Tantangan Dalam Mewujudkan
Dekarbonisasi Pelayaran
Dirjen Arif mengungkapkan, upaya yang
dilakukan saat ini tidak luput dari tantangan. tantangan yang dihadapi oleh
Indonesia dalam mewujudkan dekarbonisasi secara umum yaitu teknologi yang
tersedia saat ini masih mahal
"Dan implementasi nya masih sulit
secara teknologi dan kesediaan infrastruktur masih terbatas serta terbatasnya
dasar hukum yang mengatur pengembangan teknologi," ungkapnya.

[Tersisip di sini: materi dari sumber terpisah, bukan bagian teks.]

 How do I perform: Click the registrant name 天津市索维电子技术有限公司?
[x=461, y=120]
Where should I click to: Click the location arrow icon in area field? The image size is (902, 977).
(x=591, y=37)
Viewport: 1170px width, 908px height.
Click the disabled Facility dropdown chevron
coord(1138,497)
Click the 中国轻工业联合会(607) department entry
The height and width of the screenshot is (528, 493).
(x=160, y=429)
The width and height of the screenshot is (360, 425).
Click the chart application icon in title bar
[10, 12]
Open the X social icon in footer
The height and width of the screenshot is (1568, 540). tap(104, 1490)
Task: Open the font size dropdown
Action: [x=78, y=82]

Untuk menghadapi tantangan tersebut,
Pemerintah Indonesia dalam hal ini telah menyusun sejumlah regulasi tentang penerapan Green
Ship Strategies, yang meliputi: kewajiban penggunaan bahan bakar rendah sulfur maksimal 0,50% m/m,
kewajiban penggunaan scrubber untuk kapal dan menerapkan bahan bakar efisiensi
energi mengurangi emisi karbon dioksida, peremajaan kapal mulai dari kapal
milik negara, penggunaan alat bantu navigasi yang ramah lingkungan penggunaan
energi matahari, dan kewajiban melaporkan konsumsi bahan bakar kapal untuk
semua kapal berbendera Indonesia.
Berikut beberapa poin penting sebagai
rencana mitigasi Dekarbonisasi oleh Direktorat Jenderal Perhubungan Laut:
1 Rute Pendek dan Aman (Short Sea
Shipping)
2 Penerapan Inaportnet dalam manajemen
operasi kapal
3 Efisiensi Pengelolaan Operasional
Pelabuhan, oleh:
- Sel surya AtoN
- Elektrifikasi Peralatan Bongkar Muat
Pelabuhan
- Penggunaan sel surya dan lampu LED
untuk fasilitas pelabuhan
4 Meningkatkan pemantauan Lingkungan
Laut
5 Jasa Telekomunikasi Pelayaran
(Pemberian Informasi Cuaca) melalui Vessel Traffic Service (VTS) dan Ship
Reporting System (SRS)
6 Pengembangan Ecoport/pelabuhan hijau
(green port) dengan penerapan Energi Terbarukan di pelabuhan
7 Pemeliharaan Kapal
8 Penerapan fasilitas listrik darat atau
On Shore Power Supply (OPS)
9 Penggunaan bahan bakar rendah sulfur
"Efisiensi teknologi di sektor transportasi
diproyeksikan 20-25% pada tahun 2060," tutupnya.